Five Poems

Revolutionary II

[After “The Revolutionary” by D.H.Lawrence]
Yes, I see them standing there
With white, metallic, tin-slit lips,
Insisting that they care—they care
Aggressively, with hands on hips!
 
Caryatids with such a task
To carry heaven on their head,
Their face a metal ideal mask,
Fixed and pale and dull as lead.
 
They yearn, aspire, and seek above,
Ignoring all beneath their feet
And call their ideal vision “love”
When it is merely self-deceit.
 
They know precisely what “should be”,
What is “proper” “good” and “right”
And since their only skill’s to see
They’re planning to out-law the night.
 
I see them here as clear as you
Saw them eighty years ago,
They have not changed, they will not do
A thing to move, they cannot flow
 
And ripple with a living pulse
Of energy, changing course,
Bounding, leaping true and false,
Instinctive as a wild horse.
 
I see them holding up their sky
Of stoney heaven, painted blue,
But when it cracks and pieces fly
They’ll envy Lords of Hell like you.
 
 
 

The Dark Ray

In the heat of sparkling days we loved to burst
The blown up paper-bags of clouds afloat,
And shred them in the ribboned pools of light:
Among the rocks we did our very worst.
 
All summer long we wallowed in our sport,
Exploding mirrored clouds with body-bombs;
Well buoyed upon the ample seas of time,
We never thought we ever could be caught;
 
Until, I glimpsed below, that shocking ray,
A massive arrow head of poison black,
Slid fast below our treading, tensing soles;
I still recoil to think of it today.
 
And every day I see it sliding fast,
In gulfs of dreams that make me swim awake,
And in the mirrored pools of tv screens,
The ray has come to stay—will not swim past.
 
 
 

The Common Bond

[On the tsunami of 2005]
We seem to be so far away
From all these sea-born floods of death;
Sighing, giving, we cry and pray
As we watch scenes that catch the breath.
 
But all of us, in varying ways,
Know death may come to us like this,
In beds, on roads, or tranquil bays—
A sudden flood, and no last kiss.
 
 
 

Tarn

That summer, floating on the mountain lake, 
Dark as the tarn in Poe’s tale of the Ushers, 
Was an initiation into reflection.
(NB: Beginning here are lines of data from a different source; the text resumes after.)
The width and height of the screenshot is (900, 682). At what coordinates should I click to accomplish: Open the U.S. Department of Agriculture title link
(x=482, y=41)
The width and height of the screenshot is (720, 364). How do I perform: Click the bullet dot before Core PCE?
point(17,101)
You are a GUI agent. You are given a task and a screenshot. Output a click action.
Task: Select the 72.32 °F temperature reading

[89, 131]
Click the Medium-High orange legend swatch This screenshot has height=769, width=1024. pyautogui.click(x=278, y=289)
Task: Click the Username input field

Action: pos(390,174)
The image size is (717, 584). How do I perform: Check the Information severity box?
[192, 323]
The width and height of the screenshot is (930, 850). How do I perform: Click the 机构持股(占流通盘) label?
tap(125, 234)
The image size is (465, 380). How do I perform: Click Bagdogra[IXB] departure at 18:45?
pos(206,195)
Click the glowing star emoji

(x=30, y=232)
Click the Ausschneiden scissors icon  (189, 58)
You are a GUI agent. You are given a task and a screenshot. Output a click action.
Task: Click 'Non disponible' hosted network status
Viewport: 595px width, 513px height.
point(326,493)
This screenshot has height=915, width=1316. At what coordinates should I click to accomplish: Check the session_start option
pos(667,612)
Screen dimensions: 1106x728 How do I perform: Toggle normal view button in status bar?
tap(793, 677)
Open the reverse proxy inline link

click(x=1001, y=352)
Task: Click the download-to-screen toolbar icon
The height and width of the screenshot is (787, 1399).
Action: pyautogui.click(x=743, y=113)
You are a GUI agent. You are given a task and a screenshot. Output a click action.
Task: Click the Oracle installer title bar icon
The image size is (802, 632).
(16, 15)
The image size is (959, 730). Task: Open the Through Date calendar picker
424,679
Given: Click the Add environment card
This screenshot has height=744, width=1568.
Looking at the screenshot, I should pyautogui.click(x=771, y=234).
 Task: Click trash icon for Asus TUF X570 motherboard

Lying prone on the air-bed, 
Looking into your face, you could see you were nothing 
But a skied image on the water, the halo 
Of gums and wattles around your head, a fragrant 
Wreath sent up from Hades. The lake was a sermon 
On the truth that the way up and way down are the same. 
When a goshawk, tailing finches, passed, looking down 
Into the tarnished mirror, you could see precisely 
How high he was. The sun you noticed was dependent 
Upon a cool-quivering void to cherish its fire. 
Upward staring water-lilies found reflections in cumulus 
Blooming in the deep blue. At evening 
The swallows fell from the west and tore
At their doubles with thirsty beaks. And once,
As the full moon rose from the eastern hills,
I watched her twin wash her sun-flush in the shallows
And grow ever brighter as the dark water deepened.
 
 
 

Broken Loose

She doesn’t care, she doesn’t care, old heart.
But ox-dumb heart is thick and won’t be told.
Reason frowned and argued from the start:
Her skin is fine bone china, and you’re old.
But ox-thick heart is nothing if not bold,
And paws the ground and snorts and doesn’t care,
And foolishly refuses to be told.
Stay in that pen, you beast, and learn despair!
Reason ruled as the conference went to air.
Six weeks unseen, I watched the screen in dread
My hope she’d dress in grey with tied-back hair.
But her black-hair was down; her top, pink-red!
That’s when my ox broke loose, now I can’t stop
Him running wild in reason’s china shop.
 
 
 

About Mark Allinson

Mark Allinson was born in 1947 and was raised in Melbourne, Australia. After working and travelling overseas for a number of years, Mark returned to university and completed a Ph.D in 1989 in English literature, and taught for six years at Monash university in Melbourne. He now teaches part-time on the remote campus of a regional university, south of Sydney. His poems have appeared in many leading online journals, among them, The Chimaera, The Formalist Portal, and The Pennsylvania Review. His first full-length collection, Tarn, was published by The New Formalist Press in September 2009.